Le vi llegar silencioso, tal como los gatos. Casi fue un deslizarse a través del espacio breve que hacía la puerta entreabierta del café, la que se mantenía fuera de su estado de reposo gracias a la mano de la persona frente a él.
Tenía puestas unas gafas de borde circular, una t-shirt polo blanca, y unos pantalones desgastados y despreocupados. “Es mi padre”, me dije casi sin aliento.
Yo estaba a punto de irme de la mesa de la esquina, cerrando el libro de Ruiz Zafón con una felicidad lustrosa. Pero al verlo llegar, bueno, más bien su celaje, resolví quedarme y dejar que el momento me hablara de mi futuro habitado de pasados.
Mi padre recibió el apellido de una enfermedad crónica tardíamente. Cuando ya era un hombre de familia, con canciones favoritas, recuerdos de niñez, y decisiones con miras a todo lo mejor. Por eso, cada vez que veo a un hombre parecido a lo que fue en su juventud, simplemente me detengo a darle honor. Tal como hago ahora, mientras escribo y miro con el rabo del ojo izquierdo la figura de su presencia en un extraño.
Me pregunto en qué pensaría mi padre en aquella juventud en la que yo era sólo un sueño. ¿Qué música no podía sacar de su mente? ¿Qué aromas apreciaba? ¿Cuáles palabras eran sus favoritas? Hay veces en que me miro curiosa antes de hablarle cuando nos sentamos a la mesa a desayunar. Luego le miro llena de los reflejos de esas preguntas que cargo desde que le supe enfermo. Pero termino por no preguntarle.

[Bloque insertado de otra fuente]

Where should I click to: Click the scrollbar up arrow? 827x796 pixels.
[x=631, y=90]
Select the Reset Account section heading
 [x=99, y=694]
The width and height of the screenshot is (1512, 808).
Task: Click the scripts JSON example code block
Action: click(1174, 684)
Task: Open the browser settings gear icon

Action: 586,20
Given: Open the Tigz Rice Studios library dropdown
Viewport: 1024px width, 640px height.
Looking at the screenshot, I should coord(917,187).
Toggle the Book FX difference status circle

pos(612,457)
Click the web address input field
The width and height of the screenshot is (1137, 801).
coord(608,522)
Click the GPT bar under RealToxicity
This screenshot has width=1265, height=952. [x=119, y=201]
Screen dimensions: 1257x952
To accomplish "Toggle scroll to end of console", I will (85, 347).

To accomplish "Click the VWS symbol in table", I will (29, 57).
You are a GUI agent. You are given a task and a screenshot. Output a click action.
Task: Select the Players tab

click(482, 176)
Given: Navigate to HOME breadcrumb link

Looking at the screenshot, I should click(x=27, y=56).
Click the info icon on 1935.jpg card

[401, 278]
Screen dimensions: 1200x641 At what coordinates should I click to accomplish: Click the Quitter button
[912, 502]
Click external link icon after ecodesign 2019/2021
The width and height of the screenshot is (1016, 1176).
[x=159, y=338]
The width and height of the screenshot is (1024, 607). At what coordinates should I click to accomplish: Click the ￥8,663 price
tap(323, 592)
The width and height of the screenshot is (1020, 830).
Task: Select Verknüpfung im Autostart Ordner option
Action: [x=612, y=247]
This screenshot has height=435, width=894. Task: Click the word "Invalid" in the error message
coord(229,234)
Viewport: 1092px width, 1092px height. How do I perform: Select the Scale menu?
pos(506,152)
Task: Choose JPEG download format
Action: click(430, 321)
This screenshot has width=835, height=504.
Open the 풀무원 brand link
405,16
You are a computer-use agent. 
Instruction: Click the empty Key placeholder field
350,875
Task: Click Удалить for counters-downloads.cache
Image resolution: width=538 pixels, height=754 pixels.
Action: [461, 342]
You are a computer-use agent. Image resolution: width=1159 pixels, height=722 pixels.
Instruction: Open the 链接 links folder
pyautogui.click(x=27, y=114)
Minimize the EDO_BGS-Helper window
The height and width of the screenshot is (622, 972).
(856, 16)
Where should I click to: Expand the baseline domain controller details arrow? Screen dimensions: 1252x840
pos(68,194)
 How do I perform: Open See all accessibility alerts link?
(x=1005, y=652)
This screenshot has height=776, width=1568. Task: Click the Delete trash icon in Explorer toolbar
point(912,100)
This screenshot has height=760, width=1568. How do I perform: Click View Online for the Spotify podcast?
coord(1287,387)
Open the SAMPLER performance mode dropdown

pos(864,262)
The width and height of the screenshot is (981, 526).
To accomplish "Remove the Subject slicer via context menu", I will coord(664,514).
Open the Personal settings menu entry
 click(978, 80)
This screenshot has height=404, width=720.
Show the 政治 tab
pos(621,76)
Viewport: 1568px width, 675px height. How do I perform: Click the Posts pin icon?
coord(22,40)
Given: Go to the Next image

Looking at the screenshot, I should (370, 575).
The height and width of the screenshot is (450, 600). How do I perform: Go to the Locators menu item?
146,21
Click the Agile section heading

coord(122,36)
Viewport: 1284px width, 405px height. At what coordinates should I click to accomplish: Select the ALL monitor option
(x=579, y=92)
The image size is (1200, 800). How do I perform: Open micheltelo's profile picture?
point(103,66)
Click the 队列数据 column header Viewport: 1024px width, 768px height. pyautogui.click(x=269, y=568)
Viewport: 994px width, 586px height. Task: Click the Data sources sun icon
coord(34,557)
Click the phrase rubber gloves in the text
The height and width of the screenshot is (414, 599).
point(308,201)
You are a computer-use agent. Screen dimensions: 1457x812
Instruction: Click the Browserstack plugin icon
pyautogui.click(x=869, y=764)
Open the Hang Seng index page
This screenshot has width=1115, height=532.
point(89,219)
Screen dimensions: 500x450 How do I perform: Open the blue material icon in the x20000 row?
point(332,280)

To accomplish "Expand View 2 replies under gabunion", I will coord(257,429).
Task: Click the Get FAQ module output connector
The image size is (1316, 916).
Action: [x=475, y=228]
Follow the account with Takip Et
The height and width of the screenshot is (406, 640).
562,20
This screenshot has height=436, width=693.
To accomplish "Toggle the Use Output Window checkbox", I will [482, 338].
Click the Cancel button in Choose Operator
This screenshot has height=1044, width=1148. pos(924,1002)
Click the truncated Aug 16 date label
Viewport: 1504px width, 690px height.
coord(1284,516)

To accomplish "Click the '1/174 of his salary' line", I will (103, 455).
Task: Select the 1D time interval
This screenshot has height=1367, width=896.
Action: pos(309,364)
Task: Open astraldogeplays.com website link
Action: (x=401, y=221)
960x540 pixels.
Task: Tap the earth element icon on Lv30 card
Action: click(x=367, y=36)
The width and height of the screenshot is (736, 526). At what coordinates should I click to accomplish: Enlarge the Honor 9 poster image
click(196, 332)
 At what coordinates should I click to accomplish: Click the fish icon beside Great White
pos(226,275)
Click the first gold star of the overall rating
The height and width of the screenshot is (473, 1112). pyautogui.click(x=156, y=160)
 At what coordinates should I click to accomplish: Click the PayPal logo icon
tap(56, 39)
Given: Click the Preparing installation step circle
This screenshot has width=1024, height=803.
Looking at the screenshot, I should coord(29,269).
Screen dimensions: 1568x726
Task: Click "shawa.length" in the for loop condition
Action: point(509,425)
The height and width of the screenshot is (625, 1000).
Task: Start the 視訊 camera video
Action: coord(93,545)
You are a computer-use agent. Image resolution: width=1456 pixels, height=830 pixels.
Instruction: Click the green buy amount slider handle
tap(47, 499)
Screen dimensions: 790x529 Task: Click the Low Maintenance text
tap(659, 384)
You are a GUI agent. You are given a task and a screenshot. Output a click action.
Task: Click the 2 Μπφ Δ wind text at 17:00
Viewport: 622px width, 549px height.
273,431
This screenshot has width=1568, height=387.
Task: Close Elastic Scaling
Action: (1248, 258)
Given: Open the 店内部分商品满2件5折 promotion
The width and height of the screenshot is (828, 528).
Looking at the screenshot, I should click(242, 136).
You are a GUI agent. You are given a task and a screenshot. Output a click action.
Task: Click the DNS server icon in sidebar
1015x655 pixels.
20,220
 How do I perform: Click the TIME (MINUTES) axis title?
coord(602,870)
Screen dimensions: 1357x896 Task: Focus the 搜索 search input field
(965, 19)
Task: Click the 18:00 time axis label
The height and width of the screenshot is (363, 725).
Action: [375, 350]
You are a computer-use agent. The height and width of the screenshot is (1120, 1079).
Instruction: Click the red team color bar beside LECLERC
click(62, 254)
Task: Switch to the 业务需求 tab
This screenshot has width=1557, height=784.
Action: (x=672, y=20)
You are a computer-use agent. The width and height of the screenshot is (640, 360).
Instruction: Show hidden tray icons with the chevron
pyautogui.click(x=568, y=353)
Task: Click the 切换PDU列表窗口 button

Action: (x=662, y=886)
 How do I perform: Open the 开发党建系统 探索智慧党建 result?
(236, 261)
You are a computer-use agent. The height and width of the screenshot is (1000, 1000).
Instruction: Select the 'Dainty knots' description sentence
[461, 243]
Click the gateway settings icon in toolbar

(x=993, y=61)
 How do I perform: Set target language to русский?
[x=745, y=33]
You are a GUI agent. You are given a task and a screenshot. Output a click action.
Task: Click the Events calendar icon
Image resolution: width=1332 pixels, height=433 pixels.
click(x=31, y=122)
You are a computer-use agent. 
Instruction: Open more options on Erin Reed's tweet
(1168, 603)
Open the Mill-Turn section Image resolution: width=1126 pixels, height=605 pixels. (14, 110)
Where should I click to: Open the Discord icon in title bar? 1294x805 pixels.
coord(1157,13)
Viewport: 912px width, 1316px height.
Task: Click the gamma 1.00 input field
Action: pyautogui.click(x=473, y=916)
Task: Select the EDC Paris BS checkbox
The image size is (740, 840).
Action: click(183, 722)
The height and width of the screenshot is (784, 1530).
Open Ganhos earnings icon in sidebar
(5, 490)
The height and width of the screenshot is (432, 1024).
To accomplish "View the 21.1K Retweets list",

El pasado es una patria y hay veces en que uno simplemente no quiere regresar a él. ¿Quién soy yo como para remover las galerías de sus museos si ya todo está tan bien colocado? “Me muerdo la voz” y termino por no preguntar y con ello me revelo en una forma de amar: la templanza.
Te amo papá.
Con cada palabra y cada pregunta no dicha.
Eres un continente increíble.
—Cartas sobre mi padre
Escrito con amor hoy, 10 de noviembre de 2022.